The majority of the 1,500 to 2,000 people from nearby villages who participated in the public hearing supported the project and said they have no objection to the expansion, district collector Bijaya Ketan Upadhyaya told IANS.

He said the local authorities will send the proceedings of the public hearing to the state government which will forward it to the central government for final approval.

The union environment ministry had in August 2010 issued a show-cause notice to the company under the Environment Protection Act for undertaking construction without prior clearance under the Environmental Impact Assessment Notification, 2006.

After examining the company’s response in the matter, the ministry in October 2010 cancelled the terms of reference issued in 2009.

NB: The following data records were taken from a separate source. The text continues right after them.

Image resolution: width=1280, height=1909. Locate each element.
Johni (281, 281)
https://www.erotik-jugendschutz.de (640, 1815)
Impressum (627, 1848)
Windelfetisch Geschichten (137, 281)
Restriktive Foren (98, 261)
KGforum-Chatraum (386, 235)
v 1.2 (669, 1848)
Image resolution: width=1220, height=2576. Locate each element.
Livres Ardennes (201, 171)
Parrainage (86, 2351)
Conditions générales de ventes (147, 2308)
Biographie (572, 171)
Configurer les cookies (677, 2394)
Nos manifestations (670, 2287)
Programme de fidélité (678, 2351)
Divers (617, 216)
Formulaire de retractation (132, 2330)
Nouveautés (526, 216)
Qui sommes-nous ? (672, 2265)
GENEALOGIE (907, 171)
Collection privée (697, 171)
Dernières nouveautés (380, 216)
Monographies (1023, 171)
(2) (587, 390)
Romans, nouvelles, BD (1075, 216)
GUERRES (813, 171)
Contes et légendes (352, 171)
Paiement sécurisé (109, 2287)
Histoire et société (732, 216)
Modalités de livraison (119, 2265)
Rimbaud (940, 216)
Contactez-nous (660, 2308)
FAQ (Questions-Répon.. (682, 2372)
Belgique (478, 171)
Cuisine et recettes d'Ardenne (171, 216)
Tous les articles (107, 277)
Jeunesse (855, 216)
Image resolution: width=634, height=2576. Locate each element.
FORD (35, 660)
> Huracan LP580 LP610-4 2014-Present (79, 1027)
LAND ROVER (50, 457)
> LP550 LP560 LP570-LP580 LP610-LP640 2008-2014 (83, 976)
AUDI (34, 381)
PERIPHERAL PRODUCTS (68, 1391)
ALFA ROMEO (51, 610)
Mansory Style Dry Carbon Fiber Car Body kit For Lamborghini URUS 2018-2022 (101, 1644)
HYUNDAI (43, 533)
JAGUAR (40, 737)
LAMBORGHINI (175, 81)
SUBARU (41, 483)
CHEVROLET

The ministry then directed the company to maintain status quo at the site and asked it to ensure that no further construction was undertaken for expansion of the project.

The ministry asked the company to furnish a fresh proposal to obtain environmental clearance for the proposed expansion. 

The public hearing was held following the ministry’s direction on a fresh application submitted by the company.

A company spokesman said the development demonstrated that the villagers want the plant in their region.

Anti-Vedanta movement leader Lingaraj Azad, however, termed the public hearing illegal. “Not all people of the villages situated close by were informed about the public hearing,” he told IANS.

“Several villagers were also not allowed to present their views, as a result the public hearing was marred by protests. There was also no voting at the end,” he added.